À la veille des commémorations du 30e anniversaire de la chute de l’Union soviétique, les autorités russes ont lancé, en novembre, une procédure pour liquider Memorial, la plus ancienne et influente ONG dédiée à la mémoire des répressions staliniennes. En Russie, ses historiens veulent malgré tout poursuivre le combat pour obtenir l’ouverture des archives des services secrets soviétiques et révéler les détails des crimes du stalinisme. Un reportage signé Elena Volochine, avec les illustrations de Sofiya Voznaya.
Il y a 30 ans, le 25 décembre 1991, le premier et dernier président de l’URSS, Mikhaïl Gorbatchev, démissionnait, provoquant la dislocation de l’empire soviétique. Pendant près de 70 ans, plusieurs dirigeants se sont succédé sous le drapeau rouge frappé de la faucille et du marteau.
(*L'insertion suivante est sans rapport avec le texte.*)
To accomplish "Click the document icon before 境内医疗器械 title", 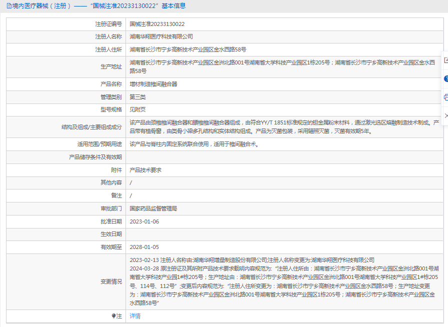I will pyautogui.click(x=9, y=6).
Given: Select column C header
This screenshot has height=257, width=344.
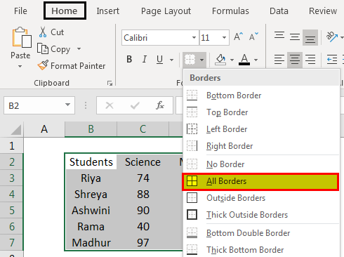Looking at the screenshot, I should point(143,129).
Parmi eux, le dictateur Joseph Staline – au pouvoir de 1929 jusqu’à sa mort en 1953 –, responsable, selon des estimations diverses, de l’extermination de 3 à 20 millions de ses concitoyens.
Pendant les seules années de la Grande Terreur, en 1937 et 1938, lorsqu’ont été mis en place les tribunaux extrajudiciaires “de la Troïka”, 750 000 personnes auraient été fusillées. Et près de 18 millions de personnes auraient été déportées dans les camps de concentration du Goulag, acronyme de l’organisme central qui gérait l’appareil concentrationnaire tentaculaire de l’Union soviétique. Un grand nombre d’entre elles périrent de la faim, du froid, des maladies et de la fatigue due aux travaux forcés.
Le Goulag est devenu le symbole d’un système, décrit par l’écrivain russe Alexandre Soljenitsyne dans son œuvre majeure, “L’Archipel du Goulag”.
À la chute de l’URSS en 1991, les archives du NKVD, les services secrets soviétiques, ancêtre du KGB et du FSB actuel de Russie, ont été partiellement ouvertes. Un geste qui a donné l’espoir aux historiens de faire la lumière sur les heures sombres du passé.
Mais très vite, le sceau du secret a été rétabli. En 2015, un décret du FSB a notamment proclamé secret d’État l’identité des officiers du NKVD signataires des ordres de déportation et d’exécution. Et le 8 décembre 2021, Sergueï Prudovsky, chercheur de l’ONG Memorial, a échoué à faire lever ce secret par la Cour suprême russe. Déclarée “agent de l’étranger” en 2014 par l’État russe, cette ONG de défense des droits humains et de préservation de la mémoire des victimes des répressions de l’époque soviétique fait désormais l’objet d’une procédure en liquidation.
Alors que l’étau se resserre sur ceux qui se battent pour révéler les détails des crimes du stalinisme, et notamment les noms des bourreaux et des victimes, la société civile russe dénonce un retour aux méthodes de l’époque soviétique, avec des services secrets tout puissants, un intérêt d’État primant sur les droits et libertés individuels et des récits de tortures systémiques au sein du système carcéral russe, hérité du Goulag.